--- start of PAGE EXTRACT ---

# led 30watt 6500k security light (ebay).



## kirk (14 Sep 2013)

Hi all, as a few of you allready know I'm well on my way with the new set up. So now its sorting suitable lighting. I'd like to go led for a few reasons, the effect less to run for a start. I was thinking it will be cheaper to strip one of these or use it as it is. EBay item no is.  330953504857.   Let me know your thoughts guys and gals.cheers kirk.


----------



## Aquadream (14 Sep 2013)

I have one of these LED lights. They create very nice shimmering effect just like the MH. Tge colour rendition is not as good unfortunately. Under these lights the red colours are very dead, looking more like some kind of brown. For this reson I don't use them.
Also 30Watts seems like a lot of LED power. Under water however this power dissapears. You will need quite a few of these to properly illuminate any aquarium.


----------



## kirk (15 Sep 2013)

Aquadream said:


> I have one of these LED lights. They create very nice shimmering effect just like the MH. Tge colour rendition is not as good unfortunately. Under these lights the red colours are very dead, looking more like some kind of brown. For this reson I don't use them.
> Also 30Watts seems like a lot of LED power. Under water however this power dissapears. You will need quite a few of these to properly illuminate any aquarium.


  I'm not liking the idea now as colour for me is important, can't see the point in growing plants if you can't see them in their beauty.   Any other cheap alternatives welcome please.


----------



## Curvball (15 Sep 2013)

One of the other members is running 2 x20w units over his tank and has had great results. I will see if I can find the thread.


And Troi posted just 3 seconds after I posted this


----------



## Tim Harrison (15 Sep 2013)

That's an interesting observation. I have to admit that I was a little disappointed with the colour rendition at first (especially going from Arcadia T8s which give awesome colour), but within a week or two the plants seemed to have responded to the change in light and appeared to have coloured up...greens became more vivid, and ok reds appeared to be reddy brown but the colour saturation seemed deeper and more vibrant in a way that's difficult to describe accurately. But more importantly plant growth became phenomenal.

--- end of PAGE EXTRACT ---
--- start of EXTRACTED INFORMATION ---

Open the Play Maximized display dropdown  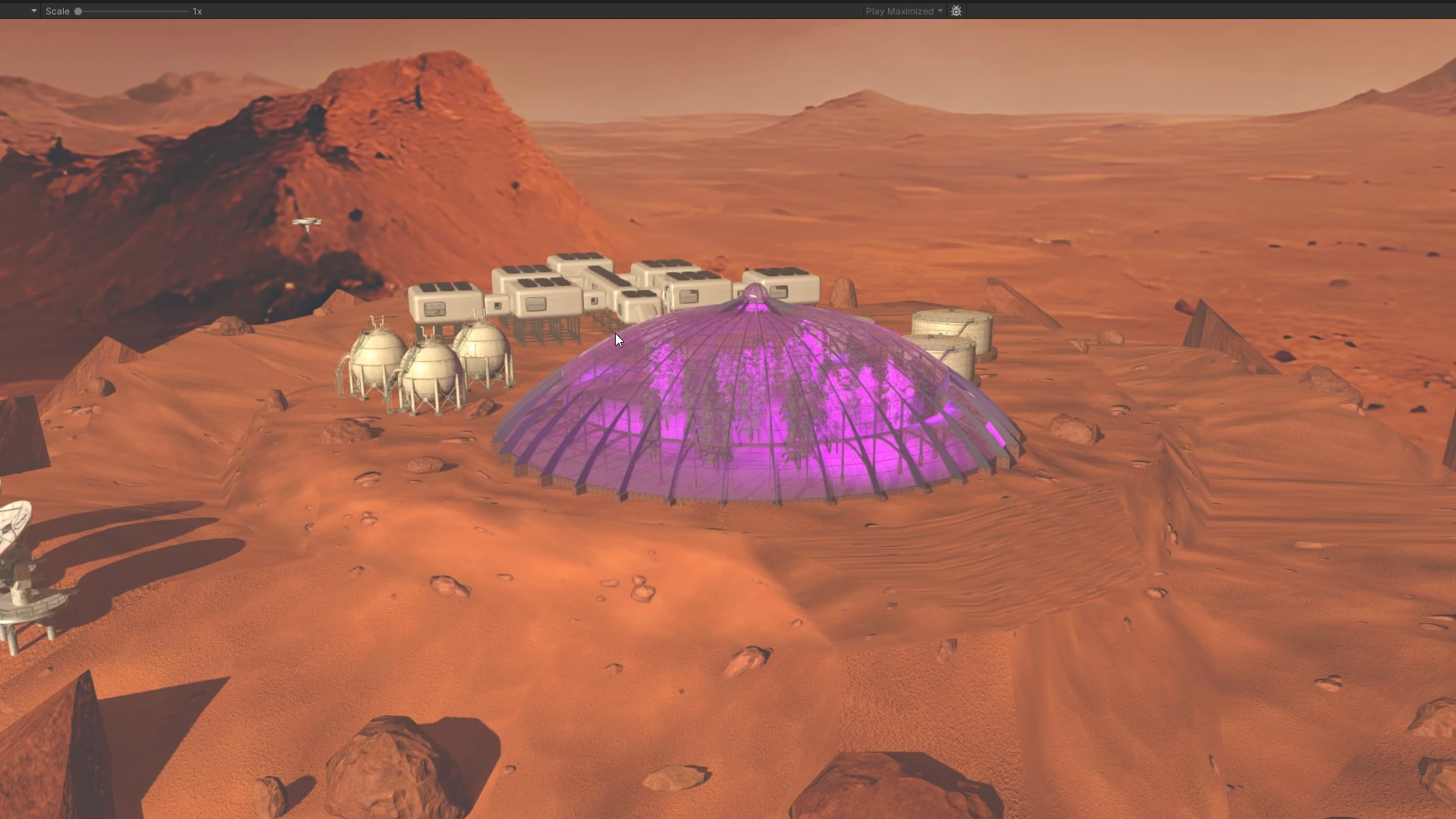[902, 11]
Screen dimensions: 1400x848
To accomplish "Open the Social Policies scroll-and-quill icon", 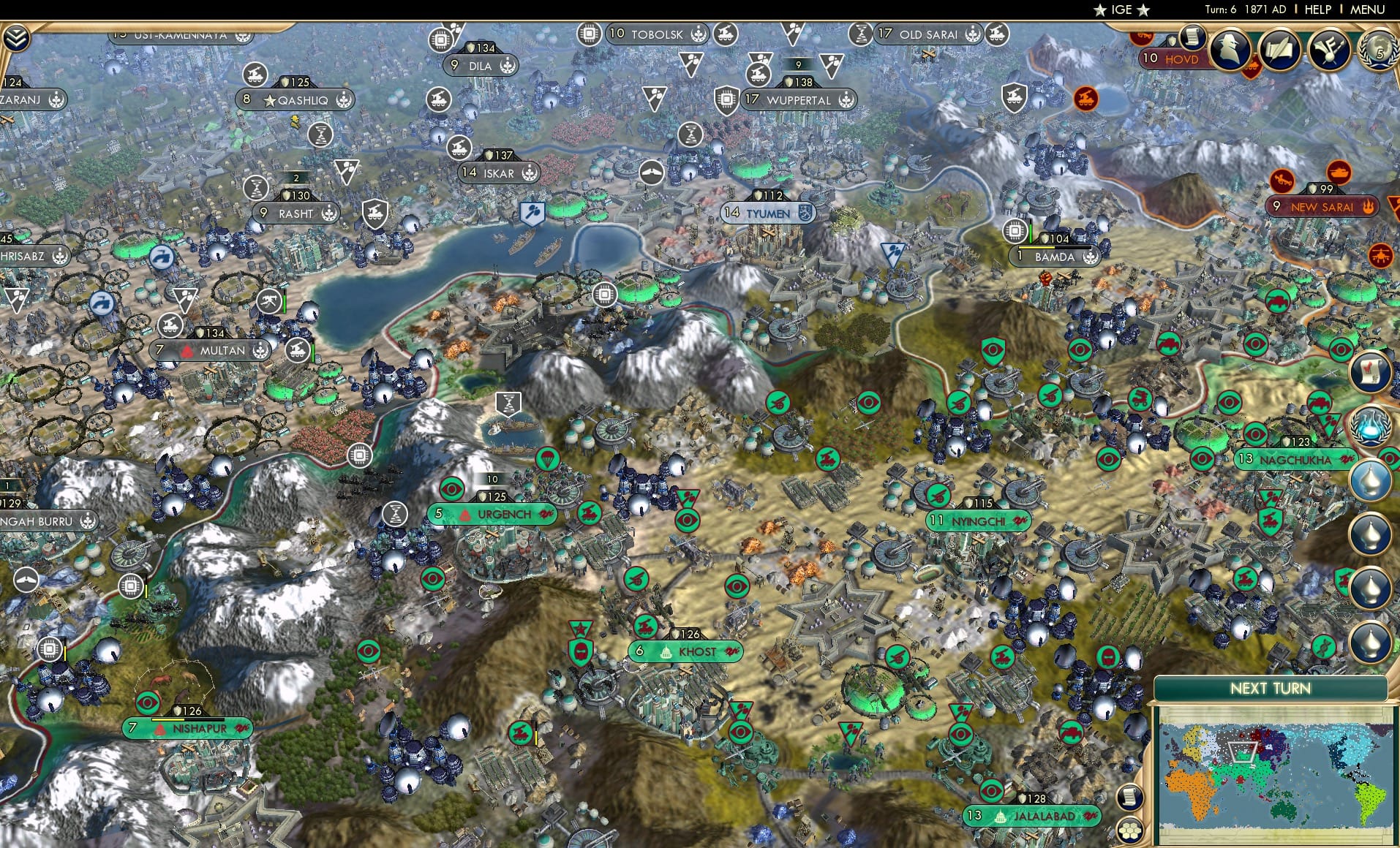I will (1282, 50).

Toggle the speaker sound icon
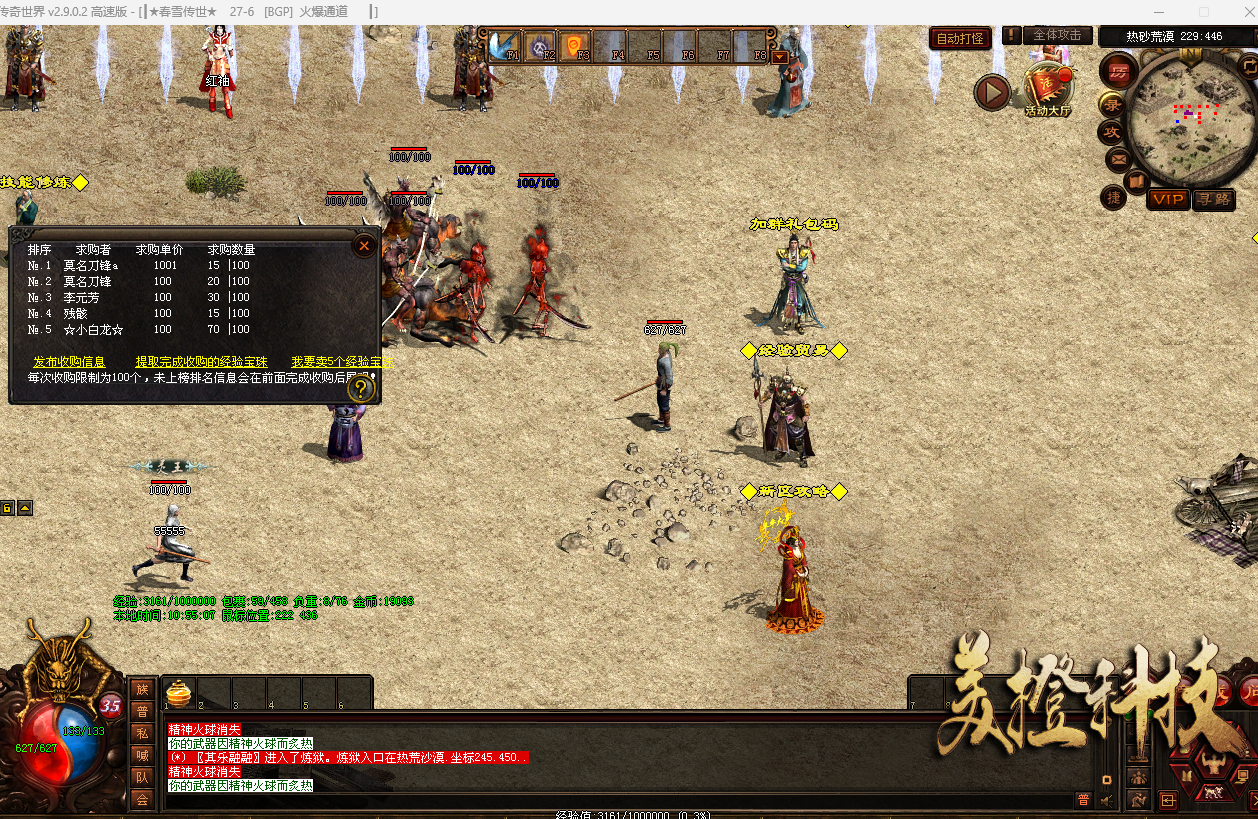[1107, 800]
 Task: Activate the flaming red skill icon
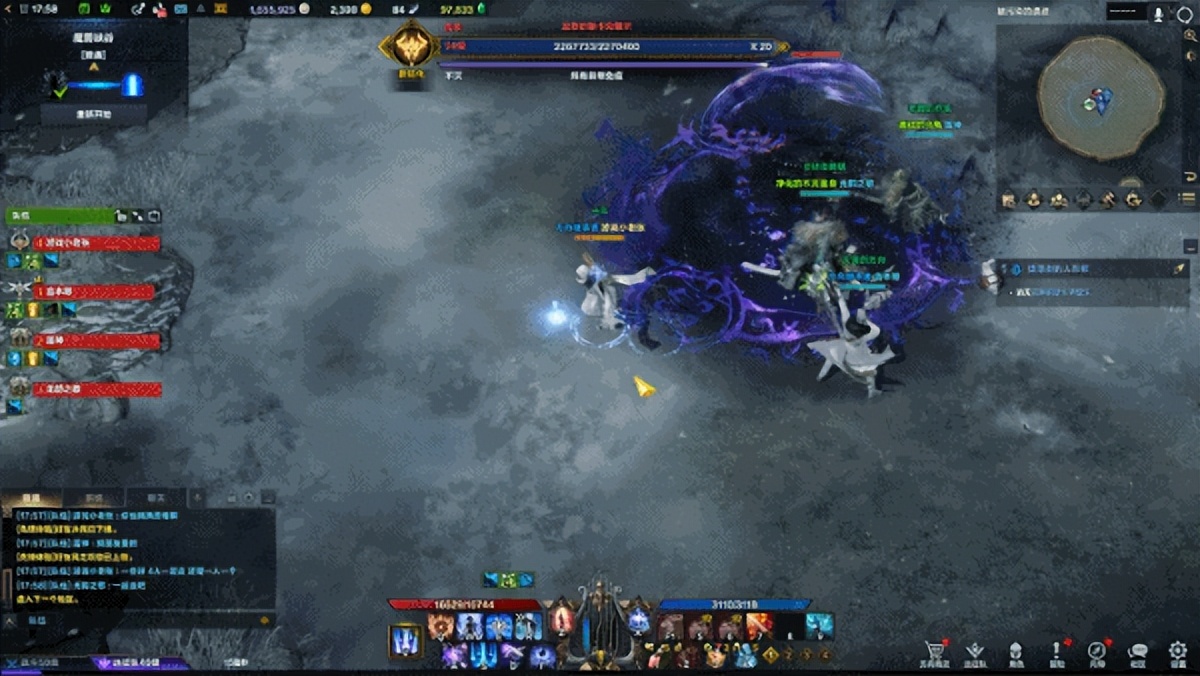[759, 626]

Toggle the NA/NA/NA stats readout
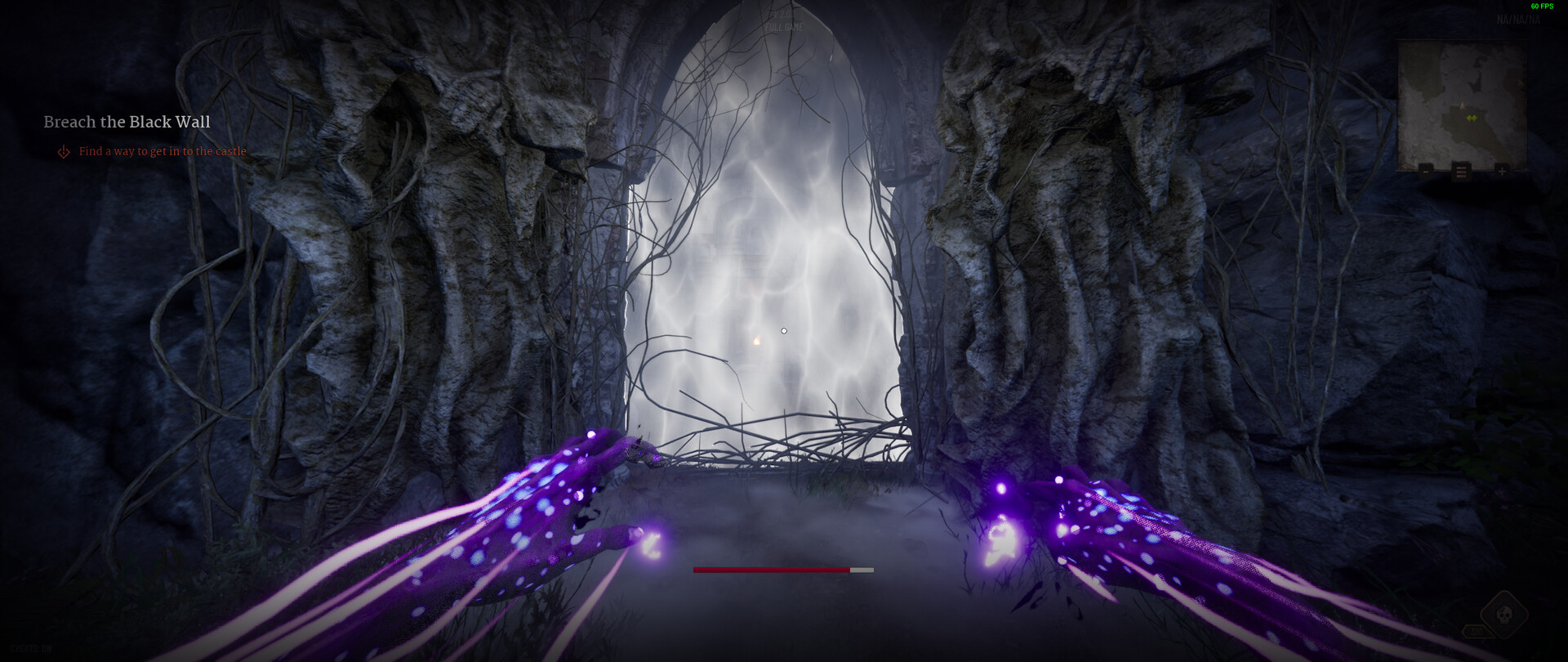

--- end of EXTRACTED INFORMATION ---

**GOALS:**
1/ Reproduce the part of the LED lighting thread that begins at the words "One of the other" and stops after "Harrison (15 Sep 2013)".
2/ Locate each line in the entries that contains the string "Toggle" and copy those lines.
The LED lighting thread and the entries have nothing to do with each other.

**EXPECTED RESULTS:**
1/
One of the other members is running 2 x20w units over his tank and has had great results. I will see if I can find the thread.


And Troi posted just 3 seconds after I posted this


----------



## Tim Harrison (15 Sep 2013)

2/
Toggle the speaker sound icon
Toggle the NA/NA/NA stats readout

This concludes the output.